Partant de ces modèles mis en mathèmes, on pourrait dire que le sexe n’a pas de sens mais qu’il est du chiffre. En effet, le a peut être pris comme la lettre représentative du sexe et Lacan fait chiffre de quatre discours l’y incluant. Par une circulation donnée avec son tétraèdre il ramène à la science des mathématiques, tout partant de la lettre S pour en dire en symbolique sur ce qui est de l’imperfection du Réel et donc ce qu’il en est du plus-de-jouir finalement indicible. Ces mathèmes que Lacan utilise pour ses Discours font bien structure d’un langage en inconscient à partir des différents « S » et du a qui forgent le discours analytique. La science des mathématiques fait ainsi structure et peut ramener au chiffre tel celui qui pourrait s’entendre lors de la prononciation de S1 : Est-ce Un ? S2 : Est-ce deux ? qui ramène encore à l’énonciation et non au sens dans l’énoncé pour nous porter toujours du côté du signifiant.

« La relation psychanalytique est fondée sur l’amour de la vérité, c’est-à-dire la reconnaissance de la réalité » (Freud, L’analyse avec fin et l’analyse sans fin, 1937 écrit Freud, mais nous pourrions nous demander de quelle vérité et de quelle réalité il s’agit ? D’ailleurs, quel rapport entre vérité et réalité ? Lacan reprendra souvent ces questions tout en affirmant que la vérité ne peut avoir d’autre fondement que la parole. « Il est clair que la parole ne commence qu’avec le passage de la feinte à l’ordre du signifiant et que le signifiant exige un autre lieu - le lieu de l’Autre, l’Autre témoin, le témoin Autre qu’aucun des partenaires - pour que la Parole qu’il supporte puisse mentir c’est-à-dire se poser comme Vérité. Ainsi c’est d’ailleurs que la Réalité qu’elle concerne que la Vérité tire sa garantie : c’est de la Parole. Comme c’est d’elle qu’elle reçoit cette marque qui l’institue dans une structure de fiction » (Subversion du sujet et didactique du désir.J. Lacan, Ecrits). L’Analyste fait entendre à l’analysant la vérité de son dire mais ne se met pas en position de lui dire le vrai sur le vrai. La vérité dévoile mais cache aussi, car cela tient, non à la nature de l’être, mais au manque à être ou à l’être du manque que détermine le signifiant et au réel qu’il met en place. C’est parce qu’il y a le réel que celui qui s’efforce de dire la vérité ne fait que la mi-dire (9).
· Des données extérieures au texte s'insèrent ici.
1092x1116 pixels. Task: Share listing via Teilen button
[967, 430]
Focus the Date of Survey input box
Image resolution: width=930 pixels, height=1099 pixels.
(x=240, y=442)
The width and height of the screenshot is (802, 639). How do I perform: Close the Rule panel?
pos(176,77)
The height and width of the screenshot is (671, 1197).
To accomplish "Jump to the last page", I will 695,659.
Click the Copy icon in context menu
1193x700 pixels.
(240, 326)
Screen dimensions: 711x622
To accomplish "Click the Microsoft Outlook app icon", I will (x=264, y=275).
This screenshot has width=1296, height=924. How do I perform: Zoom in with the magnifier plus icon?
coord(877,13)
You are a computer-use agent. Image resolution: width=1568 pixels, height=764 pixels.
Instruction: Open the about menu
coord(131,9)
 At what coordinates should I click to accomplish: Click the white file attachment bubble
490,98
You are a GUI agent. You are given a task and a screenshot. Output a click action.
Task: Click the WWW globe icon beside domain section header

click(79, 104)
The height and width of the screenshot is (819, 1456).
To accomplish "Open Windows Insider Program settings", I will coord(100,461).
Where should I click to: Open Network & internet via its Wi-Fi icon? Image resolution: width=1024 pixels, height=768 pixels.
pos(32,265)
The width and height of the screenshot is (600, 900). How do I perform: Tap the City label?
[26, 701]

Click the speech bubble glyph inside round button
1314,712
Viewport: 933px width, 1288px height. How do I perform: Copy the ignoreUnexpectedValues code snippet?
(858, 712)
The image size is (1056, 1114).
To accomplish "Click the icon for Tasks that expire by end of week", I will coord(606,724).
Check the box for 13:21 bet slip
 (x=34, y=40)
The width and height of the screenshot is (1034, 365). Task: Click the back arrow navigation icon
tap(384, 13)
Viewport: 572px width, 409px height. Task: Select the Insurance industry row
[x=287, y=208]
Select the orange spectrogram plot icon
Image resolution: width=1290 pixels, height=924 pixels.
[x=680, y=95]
Ne peut-on pas dire alors, qu’au-delà de la vérité du savoir de castration, la vérité serait la reconnaissance de ce réel qui fait manque pour le sujet-objet de la fonction phallique ? Cette vérité nous ramènerait ainsi au savoir de la castration et par là à la loi qui fait structure, celle qui s’énonce de la métaphore du Nom-du-Père autour du Manque que détermine le signifiant.